Cette nouvelle opération intervient alors qu’un cessez-le-feu est officiellement en vigueur depuis fin novembre 2024, après plus d’un an de confrontations liées au conflit régional déclenché par la guerre à Gaza. Malgré cet accord, les frappes ponctuelles se poursuivent, Israël affirmant vouloir empêcher toute reconstitution des capacités militaires du Hezbollah.
Une frontière toujours instable
La situation reste particulièrement volatile dans le sud du pays, où Israël maintient une présence militaire dans plusieurs zones qu’il juge stratégiques.
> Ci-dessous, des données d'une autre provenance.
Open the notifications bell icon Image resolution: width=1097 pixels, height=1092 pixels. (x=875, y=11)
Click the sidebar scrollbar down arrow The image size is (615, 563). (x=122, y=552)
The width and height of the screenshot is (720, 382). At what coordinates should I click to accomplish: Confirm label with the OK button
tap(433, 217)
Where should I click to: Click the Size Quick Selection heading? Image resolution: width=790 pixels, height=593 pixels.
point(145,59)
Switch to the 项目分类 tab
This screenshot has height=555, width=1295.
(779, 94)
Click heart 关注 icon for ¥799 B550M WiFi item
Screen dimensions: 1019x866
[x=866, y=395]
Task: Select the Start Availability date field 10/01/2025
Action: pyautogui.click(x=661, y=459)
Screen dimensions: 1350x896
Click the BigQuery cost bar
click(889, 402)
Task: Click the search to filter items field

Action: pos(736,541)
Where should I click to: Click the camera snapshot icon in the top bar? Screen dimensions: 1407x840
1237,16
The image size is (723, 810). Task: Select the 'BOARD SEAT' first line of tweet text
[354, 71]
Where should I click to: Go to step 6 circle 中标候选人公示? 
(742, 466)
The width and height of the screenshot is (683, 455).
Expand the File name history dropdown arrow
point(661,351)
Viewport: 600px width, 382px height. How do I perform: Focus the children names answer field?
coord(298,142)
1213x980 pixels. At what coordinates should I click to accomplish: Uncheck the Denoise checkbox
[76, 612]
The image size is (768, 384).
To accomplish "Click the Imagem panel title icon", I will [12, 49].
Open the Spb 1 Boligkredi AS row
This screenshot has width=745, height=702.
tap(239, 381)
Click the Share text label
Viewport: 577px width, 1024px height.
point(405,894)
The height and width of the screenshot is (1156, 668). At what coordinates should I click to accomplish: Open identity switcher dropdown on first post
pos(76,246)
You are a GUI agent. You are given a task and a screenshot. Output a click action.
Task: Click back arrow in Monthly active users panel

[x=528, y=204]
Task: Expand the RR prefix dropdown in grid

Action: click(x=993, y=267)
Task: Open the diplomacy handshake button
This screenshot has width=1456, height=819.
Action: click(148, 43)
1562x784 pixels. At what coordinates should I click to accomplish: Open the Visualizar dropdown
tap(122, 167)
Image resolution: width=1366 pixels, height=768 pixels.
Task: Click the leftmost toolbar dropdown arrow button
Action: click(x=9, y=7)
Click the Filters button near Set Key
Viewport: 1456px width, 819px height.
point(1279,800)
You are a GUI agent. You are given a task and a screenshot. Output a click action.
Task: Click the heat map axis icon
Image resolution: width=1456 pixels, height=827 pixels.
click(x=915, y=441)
Beyrouth, sous pression internationale, s’est engagé à renforcer le contrôle de cette région et à démanteler les infrastructures armées non étatiques au sud du fleuve Litani, sans parvenir jusqu’ici à un consensus avec le Hezbollah.
Ces nouvelles violences alimentent les inquiétudes diplomatiques sur la solidité de la trêve, alors que des discussions multilatérales impliquant notamment les États-Unis, la France et l’ONU tentent d’éviter une escalade durable le long de la frontière libano-israélienne.